Adaptive control of electric vehicle drives through neural network ensembles

Abstract

This study examines the use of neural network ensembles in adaptive control for electric vehicle (EV) propulsion systems, using simulated data to evaluate their efficacy. The research aims to evaluate the collective performance of a group, analyze the characteristics of electric vehicle drives, examine the feedback from adaptive control systems, and analyze the data used to train neural networks in order to get a thorough understanding of the subject. The results demonstrate the resilience of neural network ensembles in predictive modeling, with mean squared error values ranging from 0.0028 to 0.0042 and R-squared scores between 0.979 and 0.992. An examination of electric vehicle (EV) driving characteristics reveals differences in battery capacity (ranging from 60 to 85 kWh) and motor efficiency (ranging from 85% to 95%).
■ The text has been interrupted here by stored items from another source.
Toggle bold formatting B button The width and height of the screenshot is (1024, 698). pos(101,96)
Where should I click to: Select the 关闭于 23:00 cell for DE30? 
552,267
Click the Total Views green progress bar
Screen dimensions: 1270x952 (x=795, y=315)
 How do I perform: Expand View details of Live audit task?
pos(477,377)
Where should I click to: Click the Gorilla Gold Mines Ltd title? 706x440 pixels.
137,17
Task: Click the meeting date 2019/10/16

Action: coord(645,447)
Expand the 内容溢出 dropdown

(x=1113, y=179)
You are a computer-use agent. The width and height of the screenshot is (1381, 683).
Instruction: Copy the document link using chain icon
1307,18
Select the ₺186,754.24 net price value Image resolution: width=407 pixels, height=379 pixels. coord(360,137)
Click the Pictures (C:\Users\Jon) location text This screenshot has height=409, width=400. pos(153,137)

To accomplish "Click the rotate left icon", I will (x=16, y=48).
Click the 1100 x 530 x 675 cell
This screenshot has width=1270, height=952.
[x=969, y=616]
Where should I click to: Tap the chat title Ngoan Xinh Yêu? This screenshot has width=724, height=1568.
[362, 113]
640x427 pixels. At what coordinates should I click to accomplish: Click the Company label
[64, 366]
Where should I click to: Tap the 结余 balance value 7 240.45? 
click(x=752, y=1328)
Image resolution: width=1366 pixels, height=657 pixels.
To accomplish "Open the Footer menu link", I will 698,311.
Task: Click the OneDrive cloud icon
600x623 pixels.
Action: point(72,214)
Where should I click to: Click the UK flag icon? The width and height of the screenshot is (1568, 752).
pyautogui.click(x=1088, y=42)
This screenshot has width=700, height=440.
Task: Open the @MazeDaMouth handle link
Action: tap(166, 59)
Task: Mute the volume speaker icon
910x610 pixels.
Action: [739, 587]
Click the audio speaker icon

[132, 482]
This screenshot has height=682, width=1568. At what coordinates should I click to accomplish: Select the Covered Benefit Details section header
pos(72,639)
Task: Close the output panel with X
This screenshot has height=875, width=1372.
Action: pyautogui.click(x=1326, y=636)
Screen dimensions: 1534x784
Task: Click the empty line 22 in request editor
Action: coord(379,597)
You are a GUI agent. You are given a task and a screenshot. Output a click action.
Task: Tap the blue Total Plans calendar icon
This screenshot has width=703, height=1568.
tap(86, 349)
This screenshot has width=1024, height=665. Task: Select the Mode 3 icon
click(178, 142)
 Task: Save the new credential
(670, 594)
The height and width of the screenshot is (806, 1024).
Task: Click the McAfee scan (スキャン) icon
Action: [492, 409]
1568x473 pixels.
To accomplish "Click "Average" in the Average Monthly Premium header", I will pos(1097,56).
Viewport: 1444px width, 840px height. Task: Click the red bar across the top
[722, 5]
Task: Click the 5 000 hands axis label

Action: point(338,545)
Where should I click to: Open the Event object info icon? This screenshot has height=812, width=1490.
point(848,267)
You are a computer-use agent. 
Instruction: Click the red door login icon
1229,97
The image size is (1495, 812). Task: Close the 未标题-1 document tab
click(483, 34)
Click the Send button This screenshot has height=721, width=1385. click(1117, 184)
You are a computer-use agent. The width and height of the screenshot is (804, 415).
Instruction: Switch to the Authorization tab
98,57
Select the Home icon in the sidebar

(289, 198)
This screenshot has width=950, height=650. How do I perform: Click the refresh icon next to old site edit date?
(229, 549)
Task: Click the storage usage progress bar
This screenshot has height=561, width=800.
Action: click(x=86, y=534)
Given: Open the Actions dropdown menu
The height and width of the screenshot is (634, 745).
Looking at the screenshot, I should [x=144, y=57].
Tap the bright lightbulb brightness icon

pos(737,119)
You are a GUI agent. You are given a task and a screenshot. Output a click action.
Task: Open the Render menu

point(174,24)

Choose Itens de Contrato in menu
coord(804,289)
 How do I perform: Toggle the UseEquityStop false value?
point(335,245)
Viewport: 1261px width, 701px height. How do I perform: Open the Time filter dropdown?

Notably, there are correlations that demonstrate the influence of weight on the needs for battery capacity. An analysis of the feedback parameters in adaptive control reveals speed inaccuracies ranging from -1.8 to -3.2 km/h, battery voltage errors between 1.5 and 2.8 V, temperature mistakes ranging from 1.2 to 2.5°C, and variations in the control signal. This highlights the significant impact these factors have on the adjustments made by the control system. Moreover, examination of the training data for neural networks emphasizes the significance of having a wide range of inputs (0.3-0.9) and the intricate connections between inputs and outputs (0.6-0.95). In summary, these findings highlight the ability of neural network ensembles to improve predictive accuracy, comprehend the dynamics of EV systems, and emphasize the importance of accurate feedback and high-quality training data for effective adaptive control strategies in electric vehicles. These insights are valuable for advancing EV technology and control methodologies.